Formulation des garanties

Le montant remboursé par votre complémentaire santé peut être indiqué en pourcentage de la base de remboursement ou en euros.

Ainsi, une garantie à hauteur de 150 % du tarif conventionnel (Assurance maladie incluse) signifie que votre remboursement total (Assurance maladie + complémentaire santé) peut atteindre 50 % de plus que le tarif conventionnel de l’Assurance maladie.

Une prestation à hauteur de 200 € signifie que votre complémentaire santé vous rembourse au maximum 200 € en plus du montant éventuellement remboursé par l’Assurance maladie.

Vous pouvez consulter des exemples de calcul de remboursement dans la brochure de l’Unocam.

Votre contrat est renouvelé automatiquement chaque année. Votre organisme de complémentaire de santé doit vous envoyer annuellement un avis d’échéance (au moins 15 jours avant la date d’échéance).

Vous pouvez résilier votre contrat sans frais ni délai après la première année.

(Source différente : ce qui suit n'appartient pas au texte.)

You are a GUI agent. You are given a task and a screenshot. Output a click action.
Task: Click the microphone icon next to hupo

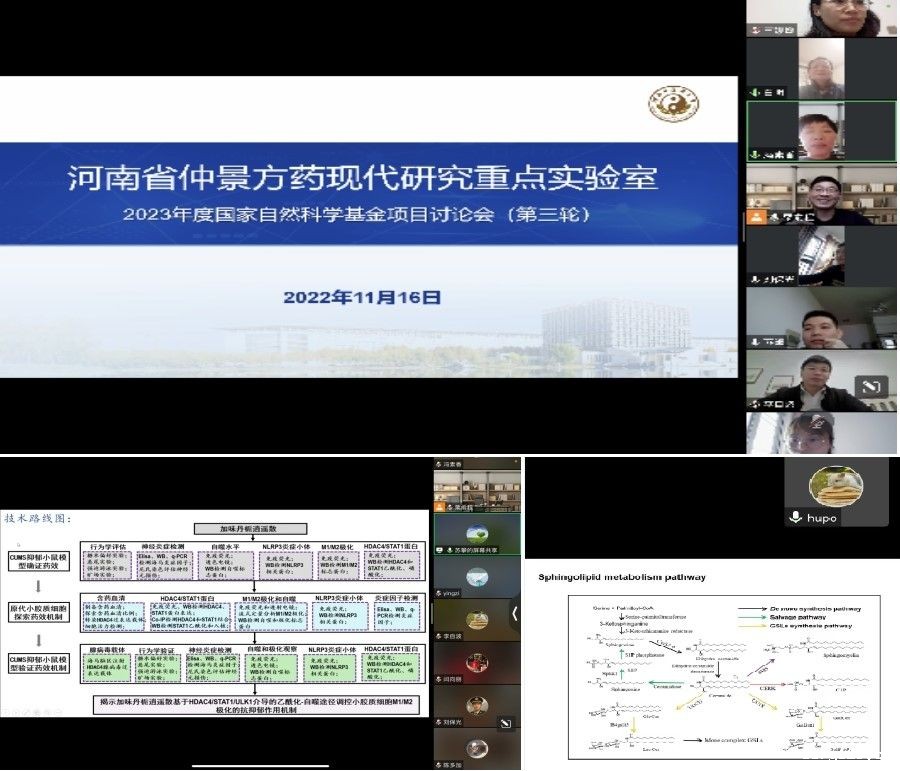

Cette résiliation prend effet 1 mois après que la mutuelle en a reçu notification (par lettre, mail,…).

Cette possibilité de résiliation doit être mentionnée à la fois dans le règlement (ou contrat) et dans l’avis d’échéance.

Si vous avez payé au delà de la date couverte après résiliation, vous serez remboursé dans un délai de 30 jours.

Depuis le 1er janvier 2022, les administrations d’État prennent progressivement et partiellement en charge les cotisations versées par les agents à leur mutuelle

Dans les autres fonctions publiques (territoriale et hospitalière), cela se mettra en place à partir de 2026.